Echinacea has been the topic of much debate. Is it or isn’t it an immune-boosting miracle herb? Scientific reviews have been mixed, so to be on the conservative side it’s safe to say that while it might not be a “miracle” it certainly possesses immune-boosting faculties. A Native American medicinal remedy, echinacea has been shown to help accelerate the healing of…
- Sore throats
- Sinus infections
- Hay fever
- Canker sores
- Ear infections
- Enlarged lymph glands
- Enlarged prostate
- Urinary tract infections
- Yeast infections
It’s antibacterial, anti-inflammatory, and analgesic properties cannot be refuted.
Echinacea’s Effect on the Immune System
Echinacea is highly concentrated with phenols and alkylamides which have been proven to exert a highly beneficial impact on the immune system. The compound echinacein defends healthy cells against bacteria and viruses, and studies have revealed that echinacea increases the number of white blood cells and enhances macrophage activity. (Macrophages rush to the scene to fight off invaders and infection.)
One study made up of 95 people fighting the early stages of cold or flu showed that drinking several cups of echinacea tea for five days helped cold sufferers feel better sooner than those who did not treat their colds with echinacea. A University of Connecticut School of Pharmacy review of over a dozen echinacea studies found that the risk of catching a cold could be lowered by as much as 58% with echinacea supplementation…and the duration of a cold shortened by as much as 1.4 days.
Other studies, however, seem to refute such findings. A Wisconsin-Madison School of Medicine and Public Health study suggested that echinacea has no significant influence on the common cold and could only shorten the duration of symptoms by half a day at most. What’s with the contradictory findings?
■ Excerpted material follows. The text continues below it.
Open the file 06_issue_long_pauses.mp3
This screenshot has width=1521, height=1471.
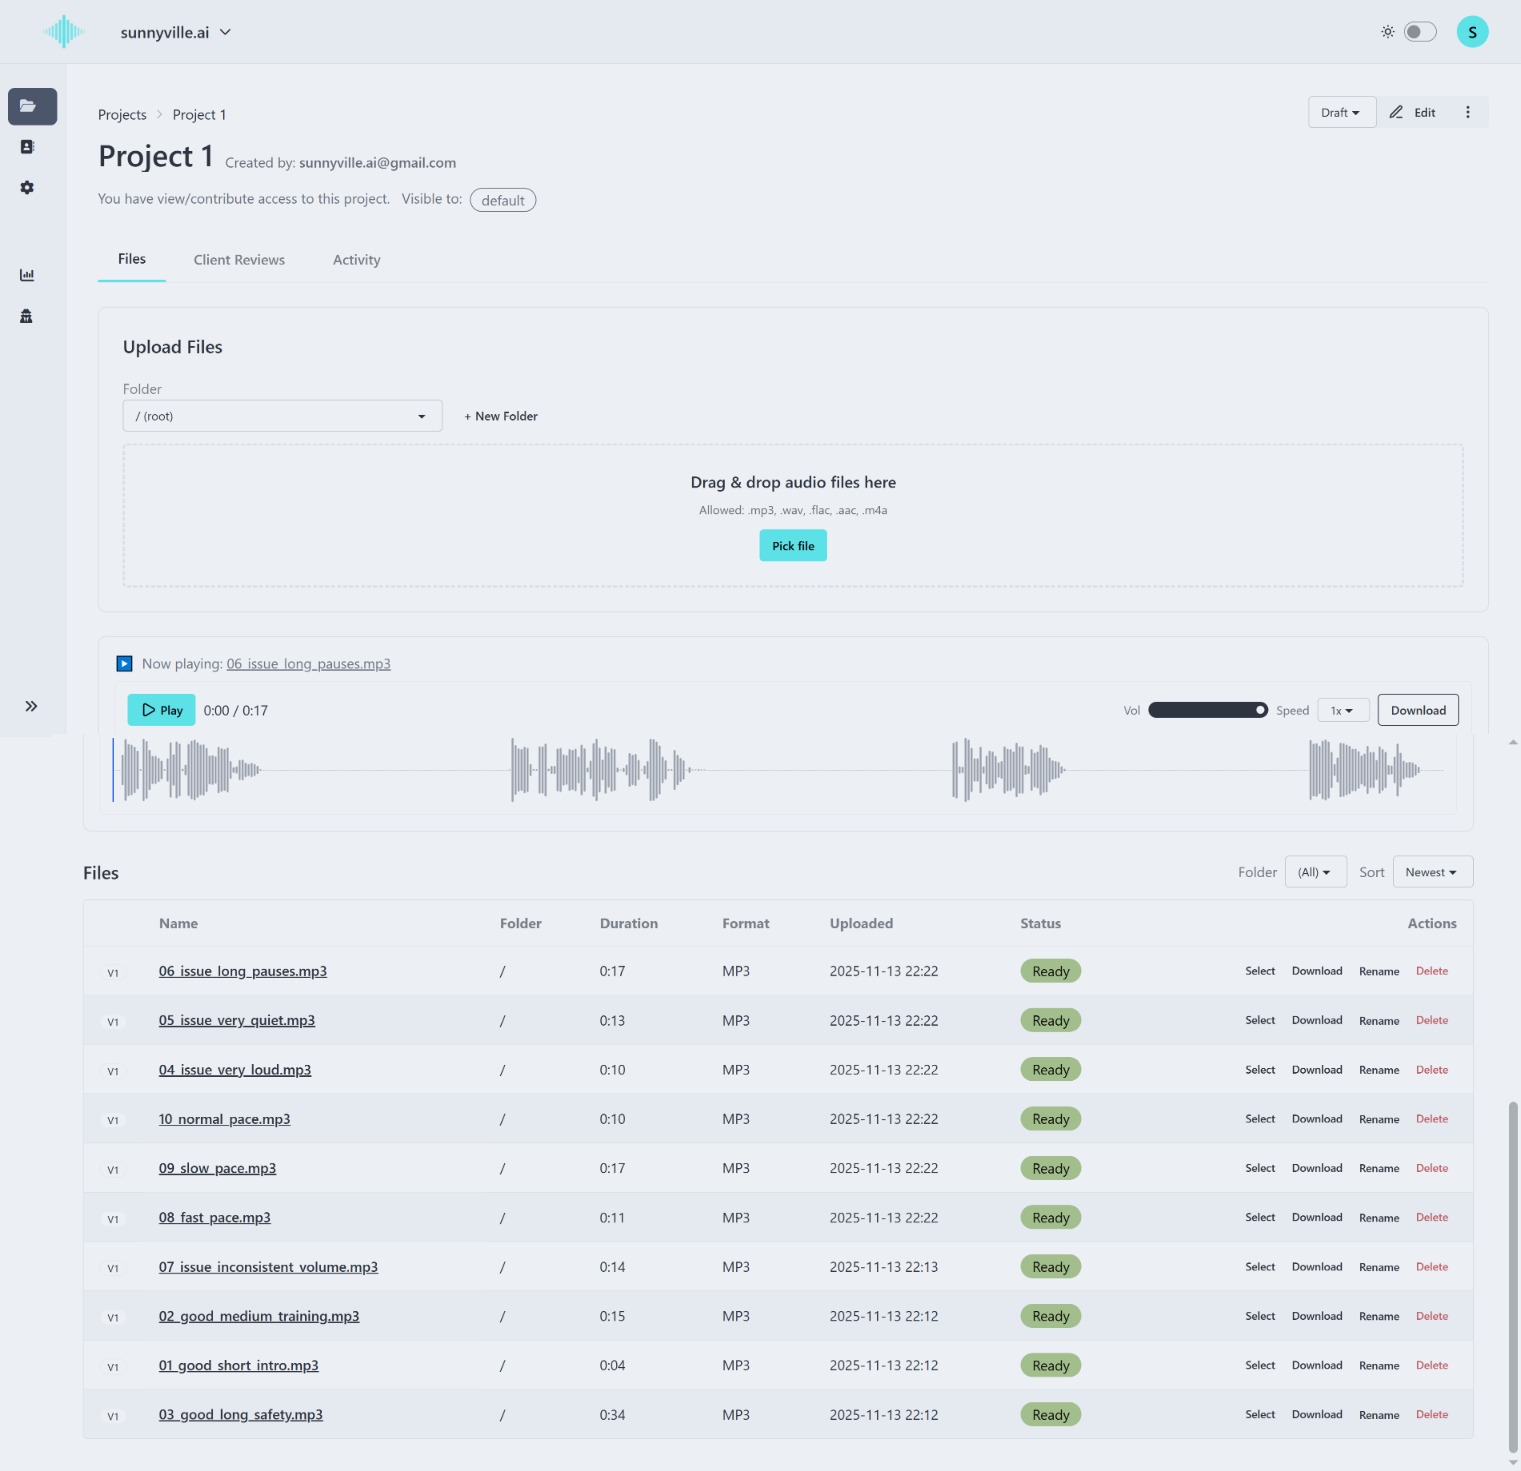[242, 970]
Echinacea studies vary according to the type, strength, and part of the echinacea used, and some formulations work better than others. The roots of the echinacea plant are concentrated mostly with volatile oils, whereas the stems and flowers are packed with polysaccharides, touted for their immune-enhancing effects. Research indicates that the above the ground parts of echinacea demonstrate the most impact on the immune system.
In Germany, where herbs are regulated by the government, echinacea roots are used to treat flu infections, and the above ground parts are used to heal colds, upper respiratory infections, UTIs, and wounds.
Treating a Cold with Echinacea
ConsumerLab.com examined 11 echinacea brands and found that only 4 of them contained the ingredients on the label! Ten percent had no echinacea whatsoever…half were wrongly labeled in terms of the type of echinacea used…and more than half didn’t contain the correct amount of active ingredients specified on the label.
It’s imperative to purchase echinacea from a high quality supplement provider. Health experts recommend using echinacea for no more than eight weeks at a time. Use at the first sign of illness, or during cold season to keep your immune system strong and healthy.